SNMP port guide: network monitoring on ports 161 and 162

SNMP has two main roles. An SNMP manager is the monitoring system that asks questions or receives notifications. An SNMP agent runs on the device being monitored and exposes values through a Management Information Base, or MIB.

For routine monitoring, the manager sends get, get-next, get-bulk, or set requests to the agent on UDP 161. For event-driven monitoring, the device sends traps or informs to the manager on UDP 162. Informs are acknowledged; traps are usually fire-and-forget.

UDP 161 is the port most teams mean when they ask whether the SNMP port is open. It must be reachable from the monitoring collector to each monitored device if polling is required. UDP 162 is the reverse direction for traps and informs from devices to the collector.

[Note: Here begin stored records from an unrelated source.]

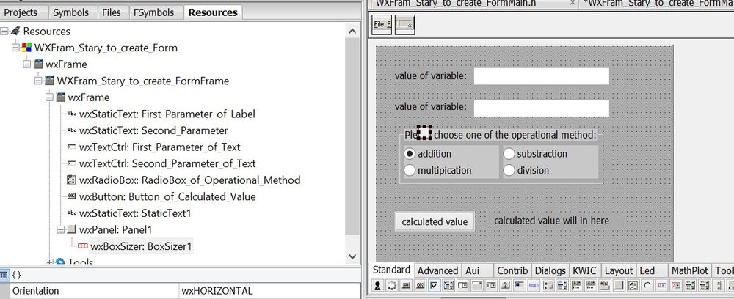Choose the division radio option
This screenshot has width=734, height=299.
click(509, 170)
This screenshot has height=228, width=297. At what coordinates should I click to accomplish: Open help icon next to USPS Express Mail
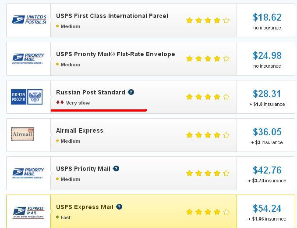(x=119, y=207)
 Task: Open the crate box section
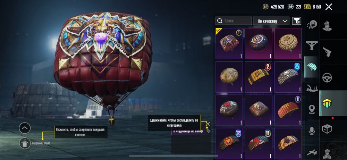327,129
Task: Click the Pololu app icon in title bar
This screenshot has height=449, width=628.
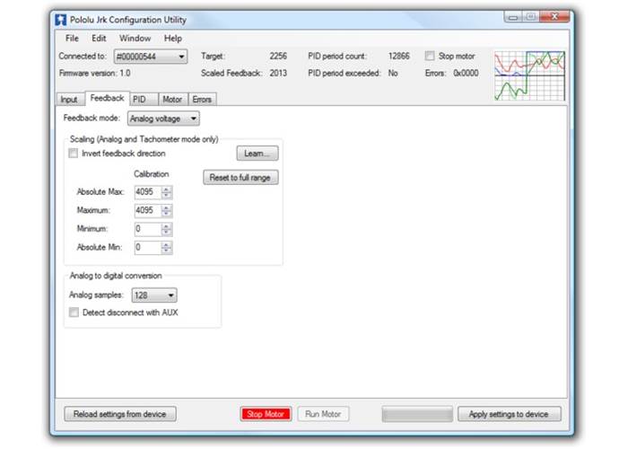Action: [61, 18]
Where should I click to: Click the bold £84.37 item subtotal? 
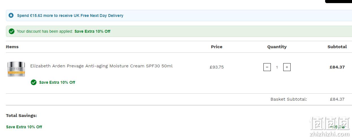(x=337, y=67)
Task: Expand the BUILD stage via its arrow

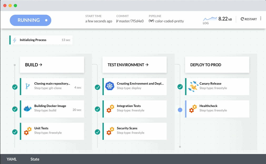Action: (x=40, y=64)
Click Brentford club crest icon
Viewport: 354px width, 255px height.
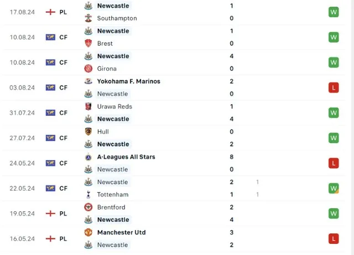coord(88,207)
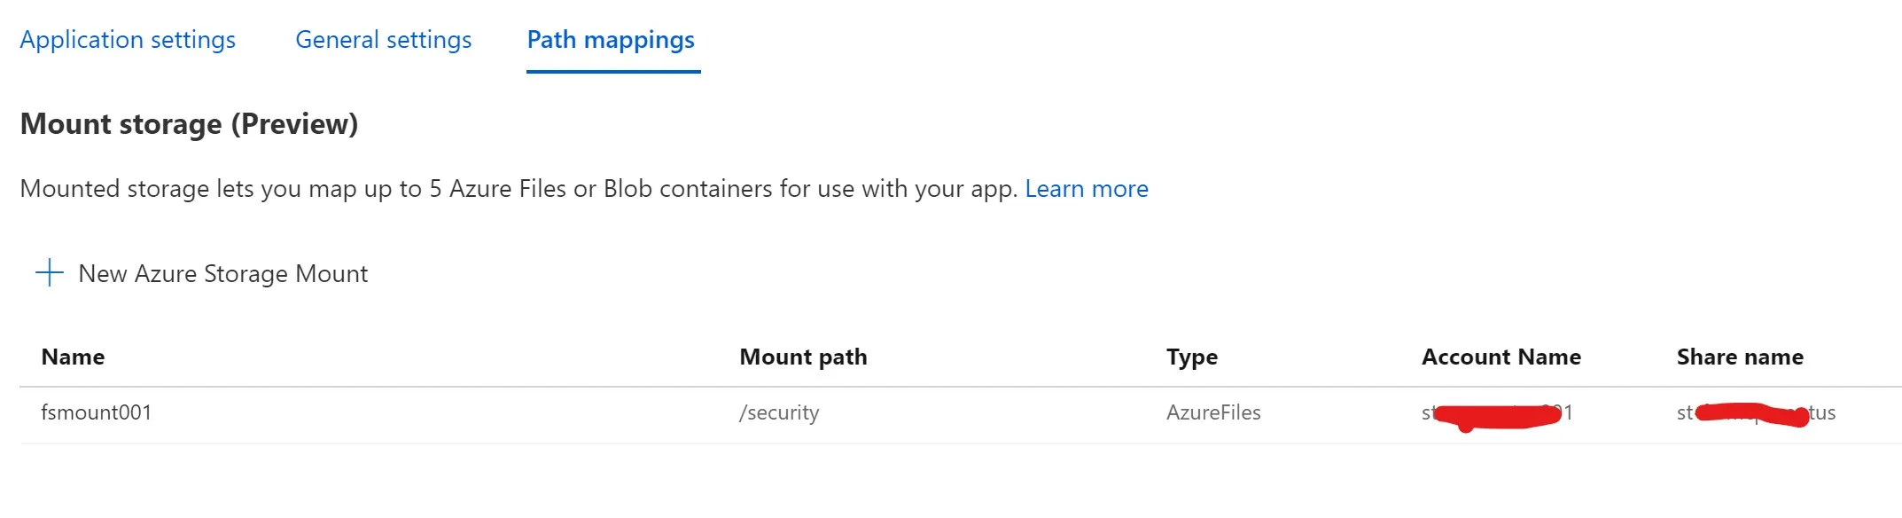Follow the Learn more link
Image resolution: width=1902 pixels, height=518 pixels.
pyautogui.click(x=1086, y=189)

Because SNMP mostly uses UDP, simple TCP-only checks can miss real behavior. A TCP port checker is useful for general reachability patterns, but SNMP validation should include an SNMP-aware command or monitoring collector test against the exact community, user, and MIB object.

SNMPv1 and SNMPv2c use community strings that behave like shared passwords. They are still common, especially in older networks, but they do not provide strong authentication or privacy. If the community string leaks, an attacker may read sensitive inventory and topology data.

SNMPv3 adds user-based security, authentication, and optional privacy encryption. For new deployments, SNMPv3 with authentication and privacy should be the default. If SNMPv2c remains necessary, scope it tightly and use unique, non-default community strings.

Open SNMP only between trusted monitoring collectors and the devices they manage. Typical sources include NMS platforms, observability collectors, SIEM integrations, capacity planning systems, and dedicated trap receivers.

Do not expose SNMP to the public internet. SNMP can reveal interface names, device models, firmware versions, routing details, serial numbers, and performance counters. Writable SNMP access can be even more dangerous if set operations are enabled.

Before allowing SNMP, decide whether the device should support polling, traps, informs, or all three. Confirm the SNMP version, allowed source IPs, community strings or SNMPv3 users, authentication and privacy algorithms, and which MIB views are exposed.

A port check can show whether a path might be reachable, but SNMP success depends on protocol-level policy. Use snmpwalk, snmpget, snmpbulkwalk, or the monitoring platform itself to confirm that the expected OIDs return data and that unauthorized sources are refused.

On network devices, enable SNMP only on management interfaces or trusted VRFs where possible. Configure SNMPv3 users, restrict source addresses with ACLs, and define MIB views so the monitoring system sees only what it needs.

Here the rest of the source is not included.